83rd Annual

Monday, 10 February 2003
Air-Sea Interaction Processes in Warm and Cold Sectors of Extratropical Cyclonic Storms Observed During FASTEX
Ola P. G. Persson, CIRES/Univ. of Colorado and NOAA/ETL, Boulder, CO; and J. E. Hare, C. W. Fairall, and W. D. Otto
Poster PDF (378.4 kB)
During the Fronts and Atlantic Storm Tracks Experiment (FASTEX), extensive measurements of the ocean surface, air-sea interaction processes, and boundary layer structure were obtained from four ships strategically placed in the central North Atlantic Ocean during January and February 1997. The data includes measurements of basic near-surface meteorological parameters, including sea-surface temperature; surface flux measurements, including measurements using the inertial dissipation and covariance techniques from the R/V Knorr; wave height and period spectra from a TSK recorder; manual observations of wind wave and swell directions; and high-resolution serial rawinsonde ascents. During January and February, between 10-20 storm systems passed each ship, with surface winds of 15-30 ms-1. This data set allows us to examine how air-sea interaction processes are modulated by the storms and how these processes in turn impact the structures important for the development of these storm systems, especially the dynamically important warm sector region. In addition, the data also suggest how well satellite-based measurements, which rely on some of these air-sea interaction processes, can determine basic near-surface atmospheric parameters in specific regions of the storms.

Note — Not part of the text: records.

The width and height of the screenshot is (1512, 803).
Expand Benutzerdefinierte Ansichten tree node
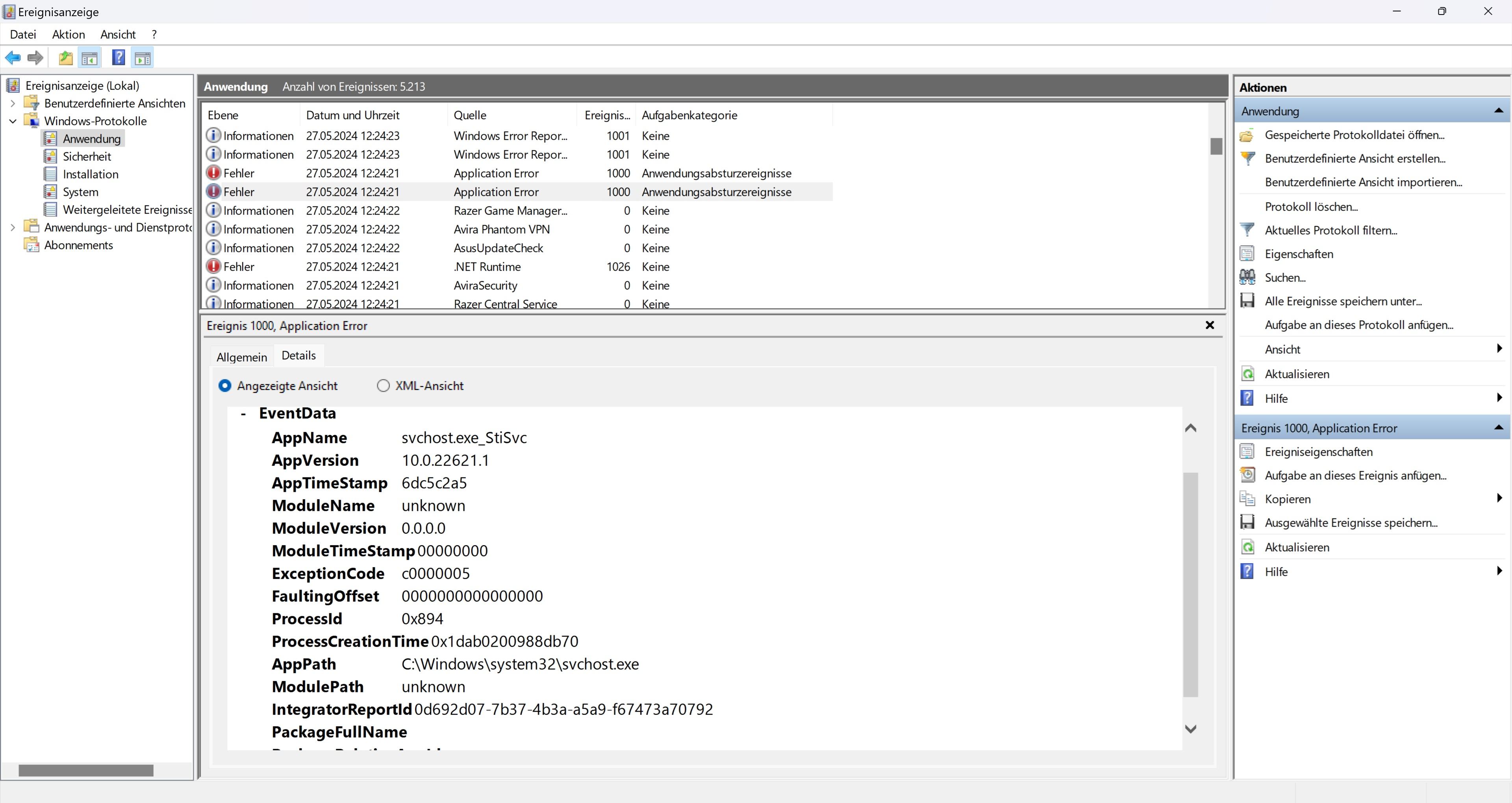[x=13, y=103]
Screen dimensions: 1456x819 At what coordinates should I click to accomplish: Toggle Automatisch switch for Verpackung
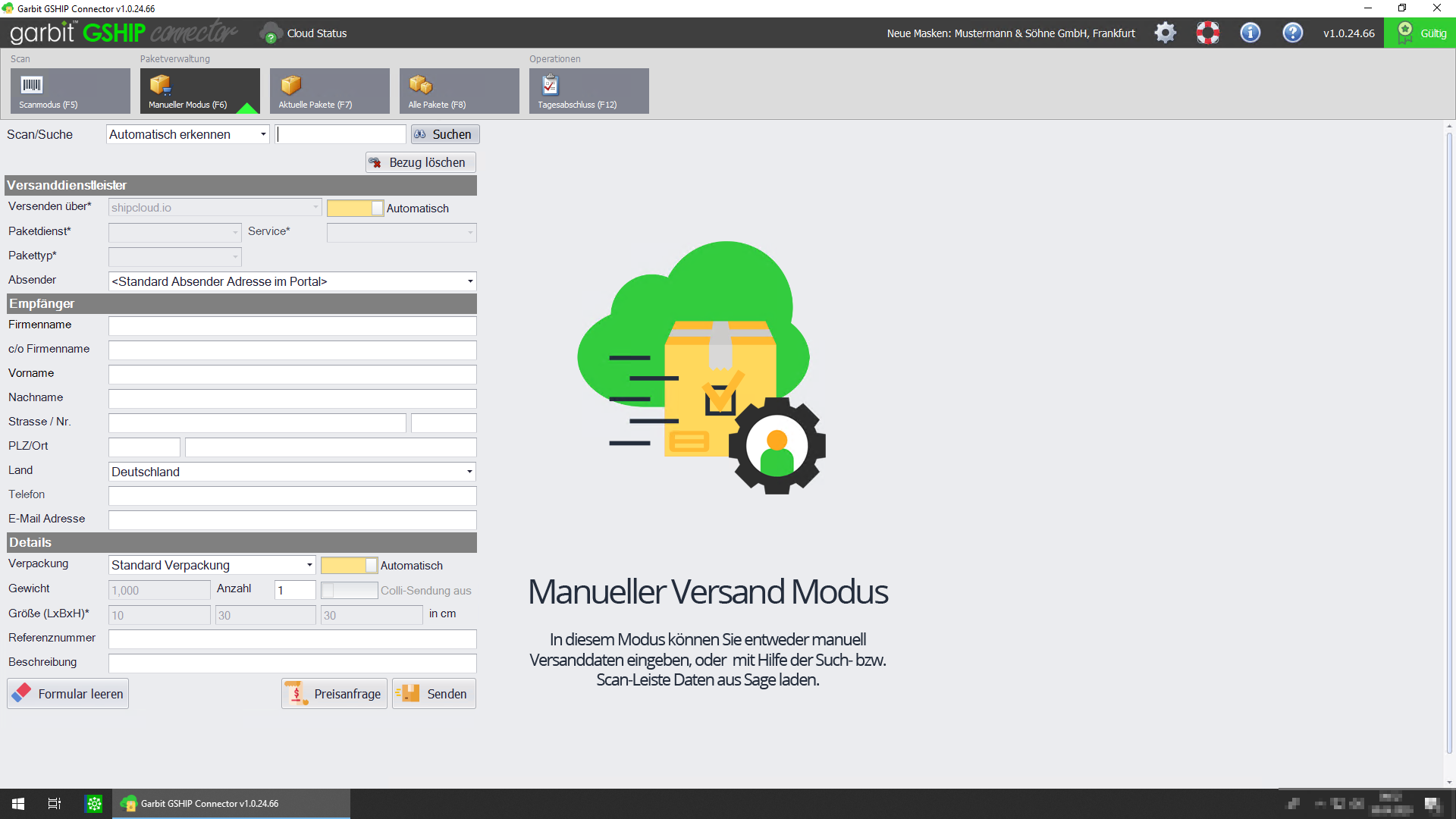click(349, 566)
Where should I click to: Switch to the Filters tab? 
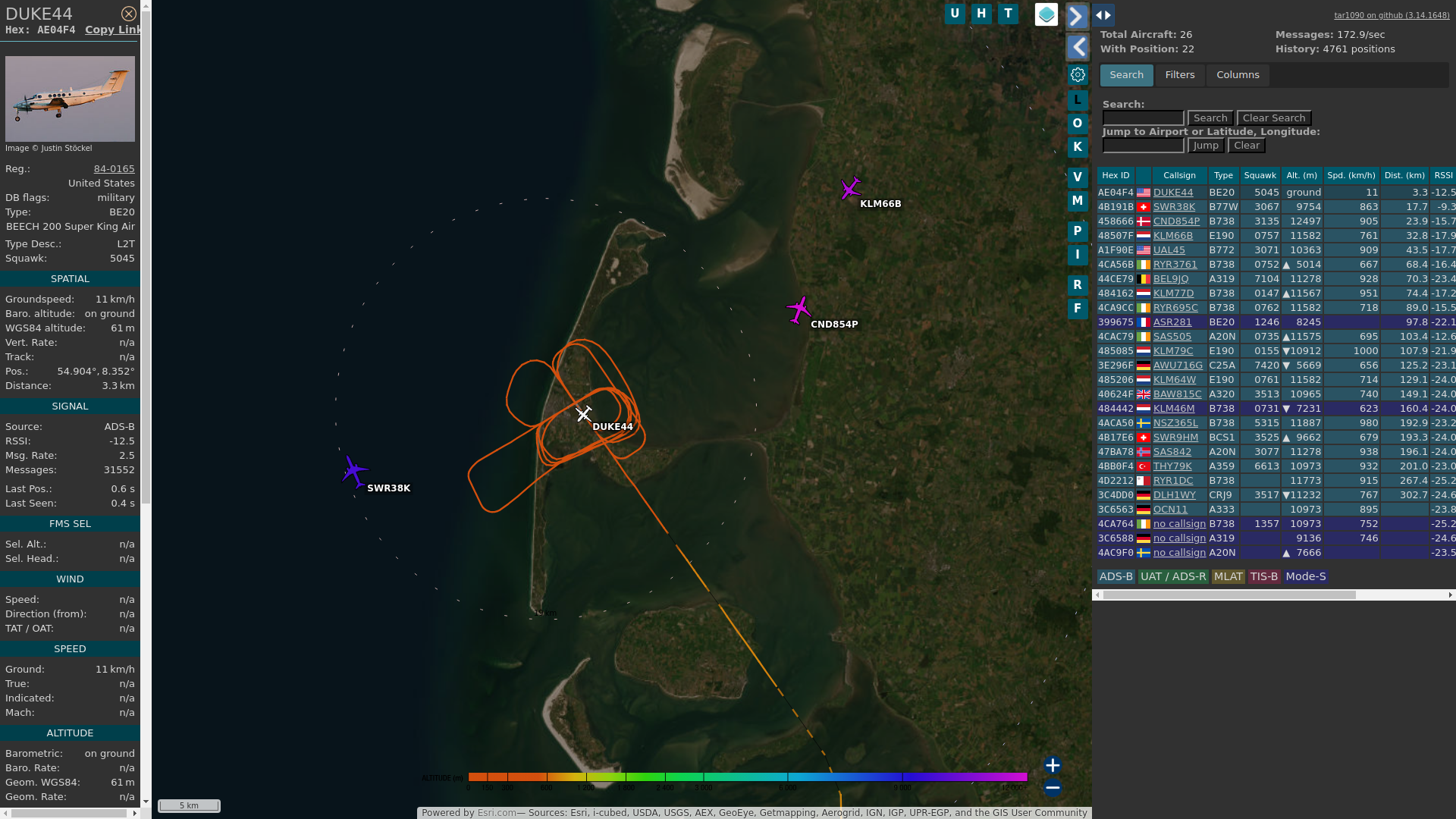click(x=1179, y=75)
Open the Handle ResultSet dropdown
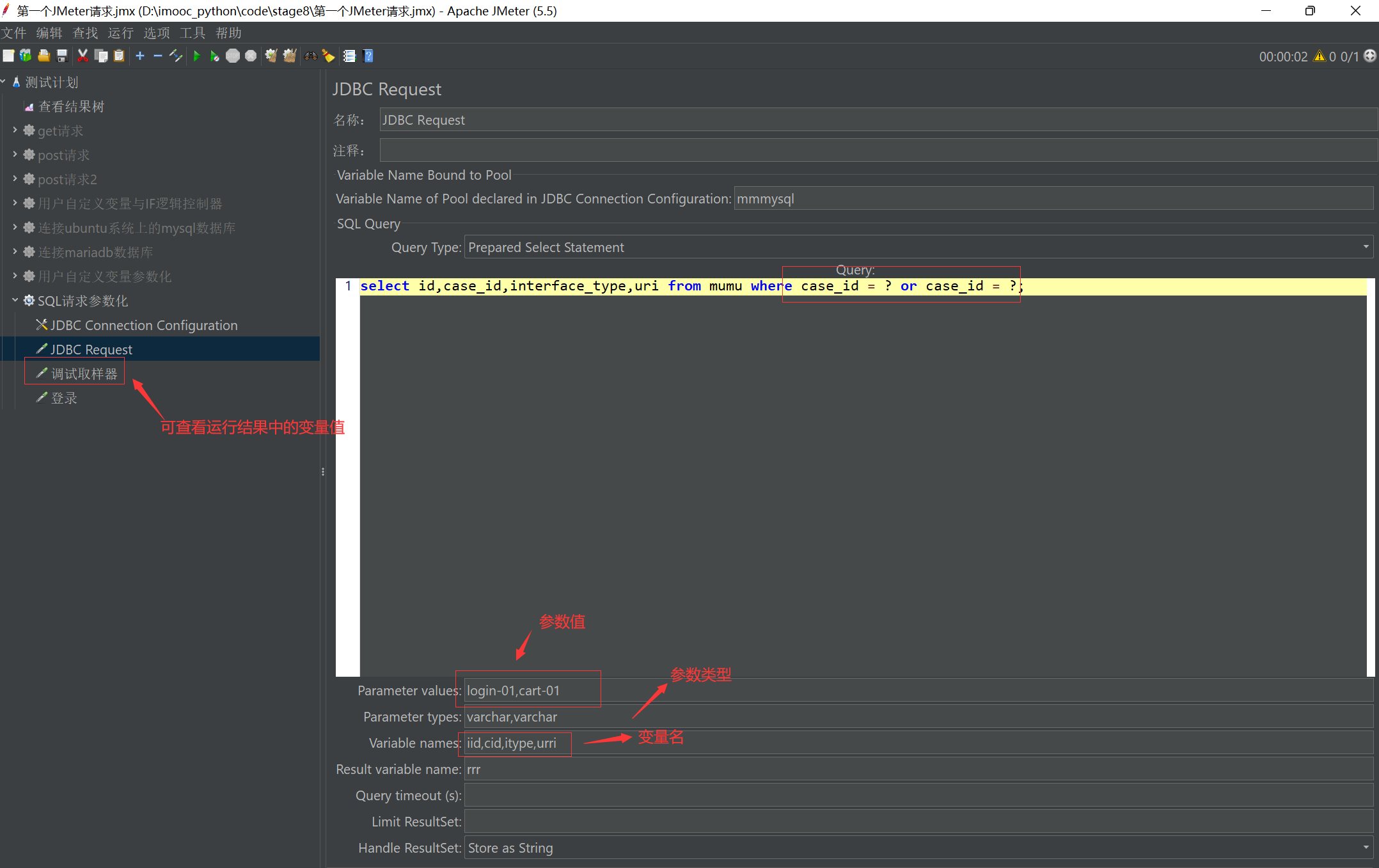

In order to place the observations in a storm-relative framework, the start of the warm sector, the surface cold-frontal passage, and the end of the post-frontal sector were defined from basic meteorological parameters. The storms' movements produce a northeast-to-southwest section through each storm. With these definitions, statistical composites of storm-relative atmospheric parameters, surface fluxes, and wave characteristics were computed for each ship. The results include: a) the momentum flux maximizes just before the frontal passage during the peak in wind speed associated with the warm-sector low-level jet. A second stress maximum of comparable magnitude occurs in the middle of the post-frontal regime for the data from the R/V Knorr but not from the Suroit. b) The latent and sensible heat fluxes are a minimum just before the frontal passage. Despite the strong surface winds at this time, the moistening and warming associated with synoptic-scale advective patterns and surface fluxes minimize the vertical gradients in specific humidity and temperature. This pattern should affect the surface potential vorticity generation, which has dynamical implications for frontal stability. c) Wave heights increase steadily from near the eastern edge of the warm sector to just before frontal passage, remaining high through most of the post-frontal regime before decreasing. d) Differences between covariance and inertial dissipation fluxes are largest during the times bracketing the cold front when the wave heights are large (the covariance fluxes are larger), and e) the stress direction is consistently 5-10 to the right of the wind direction in the warm sector and 2-15 degrees to the left of the wind direction in the post-frontal regime. This last result implies that satellite-based scatterometer wind directions, which rely on the surface stress field, will underestimate the surface directional wind shift across the front. One case study with simultaneous observations from NOAA P-3 aircraft and a QuikScat satellite overpass during the PACJET 2001 field experiment illustrates this bias in the satellite-determined wind directions.